WRITTEN EXERCISE: Begin at the line that contains "135 (81, 162)" and stop after the line that contains "val (28, 402)". Rewrite each of those entries in full, multiplying every coordinate in the answers by 0.7 and rounding to whole numbers, with halves rounded up.

GIVEN INFORMATION:
################

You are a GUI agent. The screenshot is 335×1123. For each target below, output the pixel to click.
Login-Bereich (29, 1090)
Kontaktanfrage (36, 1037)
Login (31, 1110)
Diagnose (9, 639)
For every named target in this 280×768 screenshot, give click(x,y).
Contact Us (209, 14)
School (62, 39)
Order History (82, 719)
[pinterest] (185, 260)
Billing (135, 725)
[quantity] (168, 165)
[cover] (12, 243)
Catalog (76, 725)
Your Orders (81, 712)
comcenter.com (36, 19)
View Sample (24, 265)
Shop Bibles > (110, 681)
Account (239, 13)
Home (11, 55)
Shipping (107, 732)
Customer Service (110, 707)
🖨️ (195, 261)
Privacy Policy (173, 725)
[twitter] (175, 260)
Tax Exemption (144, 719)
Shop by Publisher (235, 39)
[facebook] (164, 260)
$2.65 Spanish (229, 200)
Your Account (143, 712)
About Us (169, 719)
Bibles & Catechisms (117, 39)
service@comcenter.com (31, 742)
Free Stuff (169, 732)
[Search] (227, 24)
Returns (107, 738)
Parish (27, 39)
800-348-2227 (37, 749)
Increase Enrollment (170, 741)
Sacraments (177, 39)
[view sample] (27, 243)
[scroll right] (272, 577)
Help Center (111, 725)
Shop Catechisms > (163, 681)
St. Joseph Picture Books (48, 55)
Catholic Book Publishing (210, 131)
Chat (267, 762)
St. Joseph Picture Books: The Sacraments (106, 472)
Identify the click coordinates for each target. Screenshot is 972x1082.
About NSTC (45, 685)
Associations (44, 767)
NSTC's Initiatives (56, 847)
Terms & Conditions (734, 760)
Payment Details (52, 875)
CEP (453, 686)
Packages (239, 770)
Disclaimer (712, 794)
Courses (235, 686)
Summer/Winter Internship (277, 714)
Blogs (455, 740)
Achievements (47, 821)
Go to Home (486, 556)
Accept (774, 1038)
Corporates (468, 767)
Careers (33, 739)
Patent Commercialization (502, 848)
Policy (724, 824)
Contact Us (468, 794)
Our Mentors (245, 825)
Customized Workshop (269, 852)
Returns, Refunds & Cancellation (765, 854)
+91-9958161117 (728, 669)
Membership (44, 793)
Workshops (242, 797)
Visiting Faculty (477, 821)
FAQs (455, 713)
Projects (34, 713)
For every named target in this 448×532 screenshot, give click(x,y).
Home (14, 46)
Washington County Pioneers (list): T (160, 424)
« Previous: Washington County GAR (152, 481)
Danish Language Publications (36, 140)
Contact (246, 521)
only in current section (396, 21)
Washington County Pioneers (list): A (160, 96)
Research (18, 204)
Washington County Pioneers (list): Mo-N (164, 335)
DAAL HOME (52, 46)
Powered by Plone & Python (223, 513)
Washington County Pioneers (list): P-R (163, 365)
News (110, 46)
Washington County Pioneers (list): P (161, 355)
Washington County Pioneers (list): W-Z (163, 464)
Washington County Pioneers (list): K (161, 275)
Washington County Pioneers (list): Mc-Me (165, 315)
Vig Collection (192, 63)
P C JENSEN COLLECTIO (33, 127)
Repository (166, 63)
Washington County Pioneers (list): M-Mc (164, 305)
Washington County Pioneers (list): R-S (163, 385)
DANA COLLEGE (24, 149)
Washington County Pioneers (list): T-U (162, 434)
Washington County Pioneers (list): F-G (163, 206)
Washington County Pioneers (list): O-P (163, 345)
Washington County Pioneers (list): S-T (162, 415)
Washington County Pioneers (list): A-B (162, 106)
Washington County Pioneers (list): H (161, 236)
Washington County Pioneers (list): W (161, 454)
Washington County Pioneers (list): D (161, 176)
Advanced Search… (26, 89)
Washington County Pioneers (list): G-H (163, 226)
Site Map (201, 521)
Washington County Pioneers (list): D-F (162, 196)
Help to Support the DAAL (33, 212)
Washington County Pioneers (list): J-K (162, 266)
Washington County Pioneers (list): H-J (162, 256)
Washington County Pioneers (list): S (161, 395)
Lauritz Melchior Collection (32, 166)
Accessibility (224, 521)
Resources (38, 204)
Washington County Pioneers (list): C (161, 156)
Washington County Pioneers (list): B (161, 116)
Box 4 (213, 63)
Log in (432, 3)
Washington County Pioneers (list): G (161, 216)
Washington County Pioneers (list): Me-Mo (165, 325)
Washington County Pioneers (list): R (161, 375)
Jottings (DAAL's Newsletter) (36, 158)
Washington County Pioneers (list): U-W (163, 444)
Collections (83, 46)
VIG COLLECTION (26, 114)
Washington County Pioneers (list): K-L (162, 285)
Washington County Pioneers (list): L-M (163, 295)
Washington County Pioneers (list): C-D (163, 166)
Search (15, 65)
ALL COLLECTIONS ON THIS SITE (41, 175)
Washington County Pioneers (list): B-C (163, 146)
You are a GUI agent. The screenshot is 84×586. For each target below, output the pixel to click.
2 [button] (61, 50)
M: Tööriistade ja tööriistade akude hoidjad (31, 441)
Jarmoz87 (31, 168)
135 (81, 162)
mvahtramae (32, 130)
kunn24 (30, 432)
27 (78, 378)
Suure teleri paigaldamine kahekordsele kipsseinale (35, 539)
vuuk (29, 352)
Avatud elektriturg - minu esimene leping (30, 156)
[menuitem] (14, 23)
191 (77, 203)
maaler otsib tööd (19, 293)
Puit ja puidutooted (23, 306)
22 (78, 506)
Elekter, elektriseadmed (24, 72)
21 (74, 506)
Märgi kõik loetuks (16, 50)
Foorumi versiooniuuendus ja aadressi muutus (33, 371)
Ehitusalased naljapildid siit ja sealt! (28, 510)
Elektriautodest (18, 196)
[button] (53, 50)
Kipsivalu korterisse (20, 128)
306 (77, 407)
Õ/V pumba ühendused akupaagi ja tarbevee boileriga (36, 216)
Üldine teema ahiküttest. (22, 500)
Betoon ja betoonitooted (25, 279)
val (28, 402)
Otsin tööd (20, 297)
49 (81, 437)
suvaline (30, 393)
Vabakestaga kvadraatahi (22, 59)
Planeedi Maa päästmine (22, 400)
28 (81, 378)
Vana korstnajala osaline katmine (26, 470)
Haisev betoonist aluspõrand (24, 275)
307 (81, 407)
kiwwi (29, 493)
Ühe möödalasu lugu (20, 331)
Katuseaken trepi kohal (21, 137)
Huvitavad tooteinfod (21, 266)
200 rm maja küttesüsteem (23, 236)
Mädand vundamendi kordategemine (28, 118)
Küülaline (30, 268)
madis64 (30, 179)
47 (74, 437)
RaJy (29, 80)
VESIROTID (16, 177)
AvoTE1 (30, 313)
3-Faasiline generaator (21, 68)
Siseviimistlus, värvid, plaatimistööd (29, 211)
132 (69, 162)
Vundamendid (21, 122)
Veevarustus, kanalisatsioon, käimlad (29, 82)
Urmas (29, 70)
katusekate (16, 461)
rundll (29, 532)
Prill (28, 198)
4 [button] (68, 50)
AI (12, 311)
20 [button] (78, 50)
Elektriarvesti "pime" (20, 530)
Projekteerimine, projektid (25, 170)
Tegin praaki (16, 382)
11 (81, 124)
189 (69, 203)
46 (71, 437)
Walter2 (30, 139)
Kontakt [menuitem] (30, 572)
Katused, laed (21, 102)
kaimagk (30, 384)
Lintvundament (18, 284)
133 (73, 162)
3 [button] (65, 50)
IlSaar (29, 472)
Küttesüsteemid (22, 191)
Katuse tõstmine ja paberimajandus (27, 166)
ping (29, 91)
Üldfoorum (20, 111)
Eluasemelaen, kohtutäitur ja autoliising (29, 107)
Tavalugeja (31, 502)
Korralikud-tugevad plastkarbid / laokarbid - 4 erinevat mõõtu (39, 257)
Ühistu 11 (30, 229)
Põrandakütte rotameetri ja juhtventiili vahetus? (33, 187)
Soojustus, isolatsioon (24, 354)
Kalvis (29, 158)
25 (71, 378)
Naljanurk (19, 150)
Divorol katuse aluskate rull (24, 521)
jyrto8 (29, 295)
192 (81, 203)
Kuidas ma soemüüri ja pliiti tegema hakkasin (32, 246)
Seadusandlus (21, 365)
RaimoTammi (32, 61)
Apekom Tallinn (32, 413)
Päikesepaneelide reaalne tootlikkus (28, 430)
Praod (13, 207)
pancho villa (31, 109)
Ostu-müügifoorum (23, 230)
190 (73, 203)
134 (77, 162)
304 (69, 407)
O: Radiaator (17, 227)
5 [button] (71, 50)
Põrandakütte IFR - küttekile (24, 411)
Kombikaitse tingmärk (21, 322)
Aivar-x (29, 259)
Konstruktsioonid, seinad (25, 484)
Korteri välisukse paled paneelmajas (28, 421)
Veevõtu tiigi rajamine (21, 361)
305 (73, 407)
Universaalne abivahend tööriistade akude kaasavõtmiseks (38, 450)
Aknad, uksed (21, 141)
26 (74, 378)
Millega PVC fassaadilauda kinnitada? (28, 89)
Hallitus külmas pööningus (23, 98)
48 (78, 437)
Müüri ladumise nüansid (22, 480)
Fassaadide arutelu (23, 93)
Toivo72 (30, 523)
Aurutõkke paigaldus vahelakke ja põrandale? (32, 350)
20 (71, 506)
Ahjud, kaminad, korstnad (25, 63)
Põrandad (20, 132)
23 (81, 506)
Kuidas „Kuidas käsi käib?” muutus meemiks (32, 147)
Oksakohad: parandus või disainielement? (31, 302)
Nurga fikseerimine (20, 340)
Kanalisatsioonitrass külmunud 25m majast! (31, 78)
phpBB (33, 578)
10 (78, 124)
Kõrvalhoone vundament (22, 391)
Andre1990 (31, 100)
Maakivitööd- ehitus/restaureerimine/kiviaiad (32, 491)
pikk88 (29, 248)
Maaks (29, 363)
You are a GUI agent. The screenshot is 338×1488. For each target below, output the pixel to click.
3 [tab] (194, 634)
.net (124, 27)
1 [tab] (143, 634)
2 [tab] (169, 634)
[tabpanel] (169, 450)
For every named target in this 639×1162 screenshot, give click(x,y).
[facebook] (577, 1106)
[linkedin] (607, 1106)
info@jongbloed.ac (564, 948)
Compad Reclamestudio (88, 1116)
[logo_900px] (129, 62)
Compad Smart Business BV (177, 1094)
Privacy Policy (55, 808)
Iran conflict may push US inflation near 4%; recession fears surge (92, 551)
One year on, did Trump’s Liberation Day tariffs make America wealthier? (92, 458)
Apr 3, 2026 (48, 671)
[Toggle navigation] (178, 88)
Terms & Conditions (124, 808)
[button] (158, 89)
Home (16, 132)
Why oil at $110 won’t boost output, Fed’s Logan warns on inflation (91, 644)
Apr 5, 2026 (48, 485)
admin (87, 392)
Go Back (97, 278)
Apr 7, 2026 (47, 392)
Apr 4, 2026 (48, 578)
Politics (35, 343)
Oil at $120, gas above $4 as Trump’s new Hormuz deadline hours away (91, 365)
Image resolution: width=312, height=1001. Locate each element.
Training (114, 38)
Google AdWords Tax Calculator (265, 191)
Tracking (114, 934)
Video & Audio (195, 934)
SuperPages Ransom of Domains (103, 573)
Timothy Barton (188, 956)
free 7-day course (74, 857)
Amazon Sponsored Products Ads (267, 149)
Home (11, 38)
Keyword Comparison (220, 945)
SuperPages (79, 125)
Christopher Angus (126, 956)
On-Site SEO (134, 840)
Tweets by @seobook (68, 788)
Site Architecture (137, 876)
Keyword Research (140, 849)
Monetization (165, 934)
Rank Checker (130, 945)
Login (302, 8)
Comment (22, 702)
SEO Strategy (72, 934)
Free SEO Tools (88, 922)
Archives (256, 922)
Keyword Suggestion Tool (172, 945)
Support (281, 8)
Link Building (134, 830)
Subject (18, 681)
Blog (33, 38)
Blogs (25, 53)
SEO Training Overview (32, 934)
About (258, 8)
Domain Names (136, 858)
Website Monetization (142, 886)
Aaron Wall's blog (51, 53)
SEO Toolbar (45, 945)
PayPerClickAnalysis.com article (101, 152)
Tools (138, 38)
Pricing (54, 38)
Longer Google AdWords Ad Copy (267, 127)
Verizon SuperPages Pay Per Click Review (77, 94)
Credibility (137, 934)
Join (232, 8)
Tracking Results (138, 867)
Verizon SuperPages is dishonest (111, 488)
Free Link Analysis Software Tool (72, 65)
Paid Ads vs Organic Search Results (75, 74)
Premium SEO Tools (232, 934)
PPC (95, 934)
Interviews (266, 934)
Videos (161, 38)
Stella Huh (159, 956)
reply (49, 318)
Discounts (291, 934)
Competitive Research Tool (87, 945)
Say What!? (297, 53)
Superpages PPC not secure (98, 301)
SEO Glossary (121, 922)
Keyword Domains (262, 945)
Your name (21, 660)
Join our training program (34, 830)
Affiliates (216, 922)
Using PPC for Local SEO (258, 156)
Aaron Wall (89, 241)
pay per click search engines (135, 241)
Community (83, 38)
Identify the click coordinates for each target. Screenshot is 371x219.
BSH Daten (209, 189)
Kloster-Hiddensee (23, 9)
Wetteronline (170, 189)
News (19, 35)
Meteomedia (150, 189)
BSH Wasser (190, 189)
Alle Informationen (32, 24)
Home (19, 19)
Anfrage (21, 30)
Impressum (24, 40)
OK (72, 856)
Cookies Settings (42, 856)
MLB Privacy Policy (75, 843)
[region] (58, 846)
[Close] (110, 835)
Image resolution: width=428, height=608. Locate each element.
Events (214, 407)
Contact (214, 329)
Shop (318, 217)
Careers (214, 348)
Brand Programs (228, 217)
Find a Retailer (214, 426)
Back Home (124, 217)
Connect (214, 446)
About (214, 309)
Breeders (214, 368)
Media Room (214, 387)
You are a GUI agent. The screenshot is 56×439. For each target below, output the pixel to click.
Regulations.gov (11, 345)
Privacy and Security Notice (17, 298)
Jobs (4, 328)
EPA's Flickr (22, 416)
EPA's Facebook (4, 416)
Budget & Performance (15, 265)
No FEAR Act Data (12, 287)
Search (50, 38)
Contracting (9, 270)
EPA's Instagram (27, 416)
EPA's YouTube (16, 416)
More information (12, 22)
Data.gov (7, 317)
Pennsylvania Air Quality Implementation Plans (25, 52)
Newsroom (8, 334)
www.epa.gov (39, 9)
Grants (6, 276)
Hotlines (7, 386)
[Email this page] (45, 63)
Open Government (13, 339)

################

PROBLEM SOLUTION:
135 (57, 113)
mvahtramae (22, 91)
kunn24 (21, 302)
27 (55, 265)
Suure teleri paigaldamine kahekordsele kipsseinale (25, 377)
vuuk (20, 246)
Avatud elektriturg - minu esimene leping (21, 109)
[menuitem] (10, 16)
191 (54, 142)
maaler otsib tööd (13, 205)
Puit ja puidutooted (16, 214)
22 (55, 354)
Elekter, elektriseadmed (17, 50)
21 (52, 354)
Märgi kõik loetuks (11, 35)
Foorumi versiooniuuendus ja aadressi muutus (23, 260)
Ehitusalased naljapildid siit ja sealt! (20, 357)
Elektriautodest (13, 137)
[button] (37, 35)
Kipsivalu korterisse (14, 90)
306 (54, 285)
Õ/V pumba ühendused akupaagi ja tarbevee boileriga (25, 151)
Üldine teema ahiküttest. (15, 350)
Betoon ja betoonitooted (18, 195)
val (20, 281)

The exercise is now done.